Generating SQLite preprocessed files from gnomAD

KalinNonchev / gnomAD_DB

This package scales the huge gnomAD files to a SQLite database, which is easy and fast to query. It extracts from a gnomAD vcf the minor allele frequency for each variant.

MIT License

35 stars 10 forks source link

Generating SQLite preprocessed files from gnomAD #21

Closed brettChapman closed 11 months ago

brettChapman commented 11 months ago

I'm looking at using your tool for querying a specific set of genes from gnomAD, and to change to a new gnomeAD version as needed. I'd like to create my own filtered variant set from around 400 genes to reuse as a SQLite file in my pipeline. How did you go about generating your preprocessed SQLlite files you provided in the download link here: https://zenodo.org/record/6818606/files/gnomad_db_v3.1.2.sqlite3.gz?download=1

Ultimately I'd like a variant summary TSV from the output in a small pandas dataframe of 400 genes from gnomAD, to cross check with our internal database and also cross check against Clinvar.

Thanks.

KalinNonchev commented 11 months ago

Hello @brettChapman, Probably you have seen the workflow scripts here. You can use them to recreate the database.
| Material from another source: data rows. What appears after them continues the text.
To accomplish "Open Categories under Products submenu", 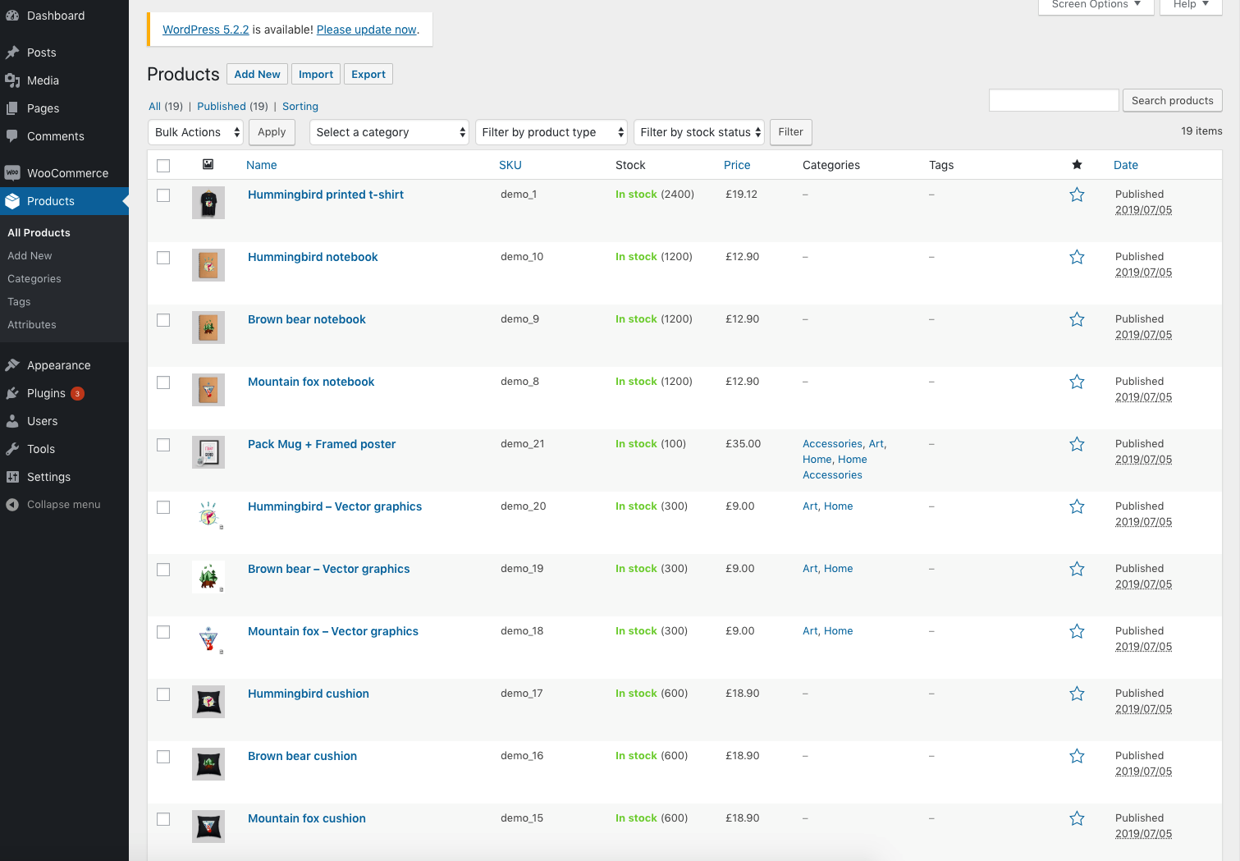I will pos(34,279).
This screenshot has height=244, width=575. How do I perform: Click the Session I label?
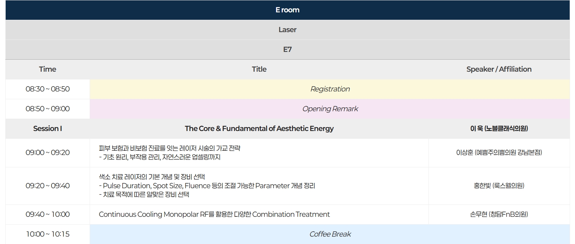tap(48, 129)
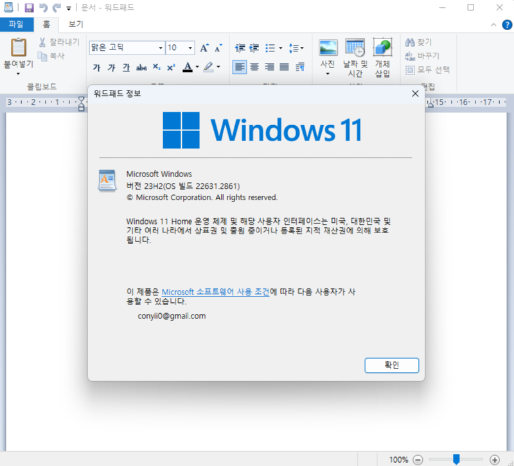Toggle center text alignment

254,67
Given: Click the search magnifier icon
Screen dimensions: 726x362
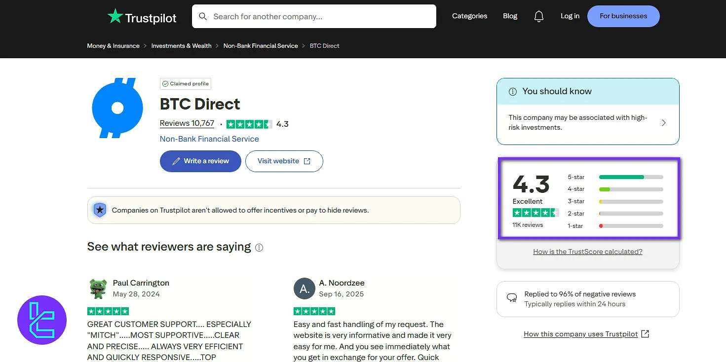Looking at the screenshot, I should pyautogui.click(x=203, y=16).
In your case, it might be faster to use the already preprocessed database and select the variants which fall within the regions of your 400 genes.

Maybe you will find the following function to select all variants within a given interval useful.

db.get_info_for_interval(chrom=21, interval_start=9825780, interval_end=9825799, query="AF")

Once you have the selected variants you can merge them with external annotations.

Best,

KalinNonchev commented 11 months ago

Please don't hesitate to reopen this GitHub issue if you have any more questions or need further assistance.